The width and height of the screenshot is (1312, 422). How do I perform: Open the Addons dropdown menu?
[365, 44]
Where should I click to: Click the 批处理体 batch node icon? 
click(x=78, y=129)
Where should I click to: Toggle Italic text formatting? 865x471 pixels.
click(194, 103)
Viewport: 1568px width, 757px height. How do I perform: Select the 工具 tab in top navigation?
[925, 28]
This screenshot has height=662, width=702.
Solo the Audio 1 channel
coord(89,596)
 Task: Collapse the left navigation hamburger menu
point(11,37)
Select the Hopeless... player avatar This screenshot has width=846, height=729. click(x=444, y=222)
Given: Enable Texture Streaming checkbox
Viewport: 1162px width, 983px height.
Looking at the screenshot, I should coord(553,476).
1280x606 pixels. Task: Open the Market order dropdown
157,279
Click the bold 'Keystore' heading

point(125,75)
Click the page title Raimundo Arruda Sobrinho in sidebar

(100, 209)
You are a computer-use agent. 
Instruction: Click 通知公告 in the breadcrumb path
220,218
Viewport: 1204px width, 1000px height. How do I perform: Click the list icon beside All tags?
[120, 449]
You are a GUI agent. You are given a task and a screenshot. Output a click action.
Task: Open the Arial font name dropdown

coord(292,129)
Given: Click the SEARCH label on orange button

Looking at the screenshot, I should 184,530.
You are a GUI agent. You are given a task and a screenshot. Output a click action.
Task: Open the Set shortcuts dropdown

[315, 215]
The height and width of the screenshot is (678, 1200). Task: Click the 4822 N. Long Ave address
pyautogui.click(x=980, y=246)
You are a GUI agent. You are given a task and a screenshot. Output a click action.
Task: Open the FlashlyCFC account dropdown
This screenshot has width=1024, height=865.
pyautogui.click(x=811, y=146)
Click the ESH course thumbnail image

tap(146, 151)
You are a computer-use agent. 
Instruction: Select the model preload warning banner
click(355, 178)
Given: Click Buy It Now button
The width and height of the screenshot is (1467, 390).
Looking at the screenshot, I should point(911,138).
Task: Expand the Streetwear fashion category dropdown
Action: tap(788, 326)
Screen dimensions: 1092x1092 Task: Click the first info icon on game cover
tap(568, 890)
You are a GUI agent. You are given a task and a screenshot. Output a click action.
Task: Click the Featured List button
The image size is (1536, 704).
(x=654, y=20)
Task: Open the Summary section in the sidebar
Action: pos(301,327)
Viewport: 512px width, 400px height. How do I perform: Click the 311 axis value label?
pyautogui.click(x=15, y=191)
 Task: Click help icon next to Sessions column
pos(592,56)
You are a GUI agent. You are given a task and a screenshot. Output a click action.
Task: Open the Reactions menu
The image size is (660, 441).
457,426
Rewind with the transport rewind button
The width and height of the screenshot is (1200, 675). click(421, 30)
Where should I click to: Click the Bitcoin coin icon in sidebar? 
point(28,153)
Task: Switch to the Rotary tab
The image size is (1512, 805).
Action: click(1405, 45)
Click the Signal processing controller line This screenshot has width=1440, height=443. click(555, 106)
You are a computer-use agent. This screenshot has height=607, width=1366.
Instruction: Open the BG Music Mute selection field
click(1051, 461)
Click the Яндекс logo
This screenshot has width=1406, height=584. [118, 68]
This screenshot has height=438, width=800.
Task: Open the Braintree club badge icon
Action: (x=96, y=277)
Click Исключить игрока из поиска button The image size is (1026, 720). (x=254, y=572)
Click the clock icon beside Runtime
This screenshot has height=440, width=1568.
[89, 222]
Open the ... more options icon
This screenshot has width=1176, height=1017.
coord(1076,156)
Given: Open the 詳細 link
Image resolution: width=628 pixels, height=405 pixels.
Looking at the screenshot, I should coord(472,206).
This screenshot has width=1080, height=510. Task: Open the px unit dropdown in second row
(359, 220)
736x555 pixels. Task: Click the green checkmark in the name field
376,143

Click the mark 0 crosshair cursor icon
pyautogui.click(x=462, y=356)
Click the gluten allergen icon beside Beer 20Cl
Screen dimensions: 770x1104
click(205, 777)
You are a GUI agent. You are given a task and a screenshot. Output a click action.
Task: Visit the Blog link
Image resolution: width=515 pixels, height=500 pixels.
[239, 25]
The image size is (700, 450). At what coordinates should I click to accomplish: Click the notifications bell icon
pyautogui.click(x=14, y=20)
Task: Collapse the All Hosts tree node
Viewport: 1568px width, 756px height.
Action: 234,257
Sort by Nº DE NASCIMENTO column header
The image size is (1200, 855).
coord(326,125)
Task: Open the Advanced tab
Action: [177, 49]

------------

-- WHAT THE EXERCISE ASKS --
All of the material is to be retyped verbatim.

-- ANSWER SECTION --
The width and height of the screenshot is (1312, 422). How do I perform: Open the Addons dropdown menu?
[365, 44]
Where should I click to: Click the 批处理体 batch node icon? 
click(x=78, y=129)
Where should I click to: Toggle Italic text formatting? 865x471 pixels.
click(194, 103)
Viewport: 1568px width, 757px height. How do I perform: Select the 工具 tab in top navigation?
[925, 28]
This screenshot has height=662, width=702.
Solo the Audio 1 channel
coord(89,596)
 Task: Collapse the left navigation hamburger menu
point(11,37)
Select the Hopeless... player avatar This screenshot has width=846, height=729. click(x=444, y=222)
Given: Enable Texture Streaming checkbox
Viewport: 1162px width, 983px height.
Looking at the screenshot, I should coord(553,476).
1280x606 pixels. Task: Open the Market order dropdown
157,279
Click the bold 'Keystore' heading

point(125,75)
Click the page title Raimundo Arruda Sobrinho in sidebar

(100, 209)
You are a computer-use agent. 
Instruction: Click 通知公告 in the breadcrumb path
220,218
Viewport: 1204px width, 1000px height. How do I perform: Click the list icon beside All tags?
[120, 449]
You are a GUI agent. You are given a task and a screenshot. Output a click action.
Task: Open the Arial font name dropdown

coord(292,129)
Given: Click the SEARCH label on orange button

Looking at the screenshot, I should 184,530.
You are a GUI agent. You are given a task and a screenshot. Output a click action.
Task: Open the Set shortcuts dropdown

[315, 215]
The height and width of the screenshot is (678, 1200). Task: Click the 4822 N. Long Ave address
pyautogui.click(x=980, y=246)
You are a GUI agent. You are given a task and a screenshot. Output a click action.
Task: Open the FlashlyCFC account dropdown
This screenshot has width=1024, height=865.
pyautogui.click(x=811, y=146)
Click the ESH course thumbnail image

tap(146, 151)
You are a computer-use agent. 
Instruction: Select the model preload warning banner
click(355, 178)
Given: Click Buy It Now button
The width and height of the screenshot is (1467, 390).
Looking at the screenshot, I should point(911,138).
Task: Expand the Streetwear fashion category dropdown
Action: tap(788, 326)
Screen dimensions: 1092x1092 Task: Click the first info icon on game cover
tap(568, 890)
You are a GUI agent. You are given a task and a screenshot. Output a click action.
Task: Click the Featured List button
The image size is (1536, 704).
(x=654, y=20)
Task: Open the Summary section in the sidebar
Action: pos(301,327)
Viewport: 512px width, 400px height. How do I perform: Click the 311 axis value label?
pyautogui.click(x=15, y=191)
 Task: Click help icon next to Sessions column
pos(592,56)
You are a GUI agent. You are given a task and a screenshot. Output a click action.
Task: Open the Reactions menu
The image size is (660, 441).
457,426
Rewind with the transport rewind button
The width and height of the screenshot is (1200, 675). click(421, 30)
Where should I click to: Click the Bitcoin coin icon in sidebar? 
point(28,153)
Task: Switch to the Rotary tab
The image size is (1512, 805).
Action: click(1405, 45)
Click the Signal processing controller line This screenshot has width=1440, height=443. click(555, 106)
You are a computer-use agent. This screenshot has height=607, width=1366.
Instruction: Open the BG Music Mute selection field
click(1051, 461)
Click the Яндекс logo
This screenshot has width=1406, height=584. [118, 68]
This screenshot has height=438, width=800.
Task: Open the Braintree club badge icon
Action: (x=96, y=277)
Click Исключить игрока из поиска button The image size is (1026, 720). (x=254, y=572)
Click the clock icon beside Runtime
This screenshot has height=440, width=1568.
[89, 222]
Open the ... more options icon
This screenshot has width=1176, height=1017.
coord(1076,156)
Given: Open the 詳細 link
Image resolution: width=628 pixels, height=405 pixels.
Looking at the screenshot, I should coord(472,206).
This screenshot has width=1080, height=510. Task: Open the px unit dropdown in second row
(359, 220)
736x555 pixels. Task: Click the green checkmark in the name field
376,143

Click the mark 0 crosshair cursor icon
pyautogui.click(x=462, y=356)
Click the gluten allergen icon beside Beer 20Cl
Screen dimensions: 770x1104
click(205, 777)
You are a GUI agent. You are given a task and a screenshot. Output a click action.
Task: Visit the Blog link
Image resolution: width=515 pixels, height=500 pixels.
[239, 25]
The image size is (700, 450). At what coordinates should I click to accomplish: Click the notifications bell icon
pyautogui.click(x=14, y=20)
Task: Collapse the All Hosts tree node
Viewport: 1568px width, 756px height.
Action: 234,257
Sort by Nº DE NASCIMENTO column header
The image size is (1200, 855).
coord(326,125)
Task: Open the Advanced tab
Action: [177, 49]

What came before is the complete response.